Another way to characterize a distribution or sample is via a box plot. Specifically, a box plot provides a pictorial representation of the following statistics: maximum, 75th percentile, median (50th percentile), 25th percentile and minimum.
Box plots are especially useful when comparing samples and testing whether data is symmetric.
Real Statistics Data Analysis Tool: To generate a box plot, you can use the Box Plot option of the Descriptive Statistics and Normality supplemental data analysis tool found in the Real Statistics Resource Pack, as described in the following example. See also Special Charting Capabilities for how to create the box plot manually using Excel’s charting capabilities.

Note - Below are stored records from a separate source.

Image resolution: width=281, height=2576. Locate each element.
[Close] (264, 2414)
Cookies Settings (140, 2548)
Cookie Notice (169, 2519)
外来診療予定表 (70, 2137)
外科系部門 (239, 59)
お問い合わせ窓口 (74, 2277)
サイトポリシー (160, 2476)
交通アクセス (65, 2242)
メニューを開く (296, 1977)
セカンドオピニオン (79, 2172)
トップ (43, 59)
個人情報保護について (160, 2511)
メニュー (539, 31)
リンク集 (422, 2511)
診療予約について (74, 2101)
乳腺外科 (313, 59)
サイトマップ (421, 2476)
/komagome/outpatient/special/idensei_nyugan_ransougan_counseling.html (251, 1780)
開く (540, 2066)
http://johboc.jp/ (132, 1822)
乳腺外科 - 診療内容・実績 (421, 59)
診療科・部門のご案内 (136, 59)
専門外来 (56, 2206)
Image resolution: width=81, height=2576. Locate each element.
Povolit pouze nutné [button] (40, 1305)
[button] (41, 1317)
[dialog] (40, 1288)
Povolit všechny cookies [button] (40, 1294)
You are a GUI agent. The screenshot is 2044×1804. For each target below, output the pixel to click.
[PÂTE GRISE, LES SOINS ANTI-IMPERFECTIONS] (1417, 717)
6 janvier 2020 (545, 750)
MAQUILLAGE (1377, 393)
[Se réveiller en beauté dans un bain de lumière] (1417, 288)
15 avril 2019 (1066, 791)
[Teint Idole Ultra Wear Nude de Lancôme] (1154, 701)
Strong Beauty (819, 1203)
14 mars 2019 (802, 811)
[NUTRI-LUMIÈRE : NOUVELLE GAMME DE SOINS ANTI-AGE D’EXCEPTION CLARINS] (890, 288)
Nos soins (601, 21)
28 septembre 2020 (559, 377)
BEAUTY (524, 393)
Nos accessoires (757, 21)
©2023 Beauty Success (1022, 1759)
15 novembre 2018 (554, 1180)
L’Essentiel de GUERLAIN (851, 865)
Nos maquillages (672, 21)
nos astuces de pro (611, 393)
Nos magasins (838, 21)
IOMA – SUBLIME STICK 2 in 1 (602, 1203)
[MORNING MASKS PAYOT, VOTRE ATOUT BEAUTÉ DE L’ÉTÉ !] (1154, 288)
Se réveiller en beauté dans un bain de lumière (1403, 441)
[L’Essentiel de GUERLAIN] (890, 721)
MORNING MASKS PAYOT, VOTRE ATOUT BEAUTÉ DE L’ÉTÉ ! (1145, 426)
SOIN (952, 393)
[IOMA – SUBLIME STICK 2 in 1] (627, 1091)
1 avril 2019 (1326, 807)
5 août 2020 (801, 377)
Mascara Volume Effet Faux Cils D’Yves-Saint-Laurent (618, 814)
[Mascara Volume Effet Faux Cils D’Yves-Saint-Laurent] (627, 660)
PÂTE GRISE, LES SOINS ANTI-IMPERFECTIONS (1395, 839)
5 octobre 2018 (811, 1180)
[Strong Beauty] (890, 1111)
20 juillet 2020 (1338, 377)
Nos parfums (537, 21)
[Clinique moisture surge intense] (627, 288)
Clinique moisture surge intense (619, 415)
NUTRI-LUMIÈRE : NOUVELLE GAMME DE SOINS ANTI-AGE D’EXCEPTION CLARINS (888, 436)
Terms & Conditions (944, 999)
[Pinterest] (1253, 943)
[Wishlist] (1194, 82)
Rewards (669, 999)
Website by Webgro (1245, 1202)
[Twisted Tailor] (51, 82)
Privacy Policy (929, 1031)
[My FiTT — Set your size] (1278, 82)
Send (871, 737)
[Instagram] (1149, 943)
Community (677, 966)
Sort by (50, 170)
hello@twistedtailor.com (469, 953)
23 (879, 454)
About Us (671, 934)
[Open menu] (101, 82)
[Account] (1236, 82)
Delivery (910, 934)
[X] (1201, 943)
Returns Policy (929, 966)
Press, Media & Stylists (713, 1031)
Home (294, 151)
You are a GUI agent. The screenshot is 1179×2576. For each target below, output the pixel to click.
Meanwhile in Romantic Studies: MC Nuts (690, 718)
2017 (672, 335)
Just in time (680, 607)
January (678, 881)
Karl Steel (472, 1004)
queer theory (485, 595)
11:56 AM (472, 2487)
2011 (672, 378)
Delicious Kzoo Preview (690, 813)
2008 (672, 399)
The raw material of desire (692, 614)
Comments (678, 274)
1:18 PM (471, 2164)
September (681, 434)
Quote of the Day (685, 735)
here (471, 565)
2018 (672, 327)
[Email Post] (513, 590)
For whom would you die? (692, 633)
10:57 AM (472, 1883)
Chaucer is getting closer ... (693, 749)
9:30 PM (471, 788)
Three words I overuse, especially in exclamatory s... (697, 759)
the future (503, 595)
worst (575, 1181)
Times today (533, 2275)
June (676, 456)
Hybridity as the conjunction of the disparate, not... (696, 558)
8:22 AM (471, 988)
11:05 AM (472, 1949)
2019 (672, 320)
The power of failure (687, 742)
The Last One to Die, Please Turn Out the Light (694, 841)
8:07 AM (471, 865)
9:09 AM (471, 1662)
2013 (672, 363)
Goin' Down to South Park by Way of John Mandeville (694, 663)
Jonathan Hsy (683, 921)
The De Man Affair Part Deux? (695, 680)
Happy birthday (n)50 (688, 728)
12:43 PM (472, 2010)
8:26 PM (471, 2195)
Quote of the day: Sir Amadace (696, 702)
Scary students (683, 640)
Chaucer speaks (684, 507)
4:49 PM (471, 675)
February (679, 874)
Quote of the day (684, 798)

Example 1: A market research company asks 30 people to evaluate three brands of tablet computers using a questionnaire. The 30 people are divided at random into 3 groups of 10 people each, where the first group evaluates Brand A, the second evaluates Brand B and the third evaluates Brand C. The questionnaire scores from these groups are summarized in Figure 1.
Figure 1 – Sample data
To generate the box plots for these three groups, enter Ctrl-m and select the Descriptive Statistics and Normality supplemental data analysis tool. A dialog box will appear. Select the Box Plot option and insert A3:C13 in the Input Range. Check Headings included with the data and uncheck Use exclusive version of quartile.
The resulting plot is shown in Figure 2.
Figure 2 – Box Plot
Note too that the data analysis tool also generates a table, which may in fact be located behind the chart. For those who are interested, this table contains the information in Figure 3, as explained in Special Charting Capabilities.
For each sample, the box plot consists of a rectangular box with one line extending upward and another extending downward (usually called whiskers). The box itself is divided into two parts. In particular, the meaning of each element in the box plot is described in Figure 3.
|Top of upper whisker||Maximum value of the sample|
|Top of box||75th percentile of the sample|
|Line through the box||Median of the sample|
|Bottom of the box||25th percentile of the sample|
|Bottom of the lower whisker||Minimum of the sample|
Figure 3 – Box Plot elements
There are two versions of this table, depending on whether you check or uncheck the Use exclusive version of quartile field. If checked then the QUARTILE.EXC version of the 25th and 75th percentile is used, while if this field is unchecked then the QUARTILE (or equivalently the QUARTILE.INC) version is used.
From the box plot (see Figure 2) we can see that the scores for Brand C tend to be higher than for the other brands and those for Brand B tend to be lower. We also see that the distribution of Brand A is pretty symmetric at least in the range between the 1st and 3rd quartiles, although there is some asymmetry for higher values (or potentially there is an outlier). Brands B and C look less symmetric. Because of the long upper whisker (especially with respect to the box), Brand B may have an outlier (see Outliers and Robustness for a discussion of outliers).
We can also convert the box plot to a horizontal representation of the data (as in Figure 4) by clicking on the chart and selecting Insert > Charts|Bar > Stacked Bar.
Figure 4 – Horizontal Box Plot
See Special Charting Capabilities for more information about the Box Plot data analysis tool, especially regarding issues that arise when some of the data is negative.
See Box Plots with Outliers to see how to generate box plots in Excel which also explicitly show outliers.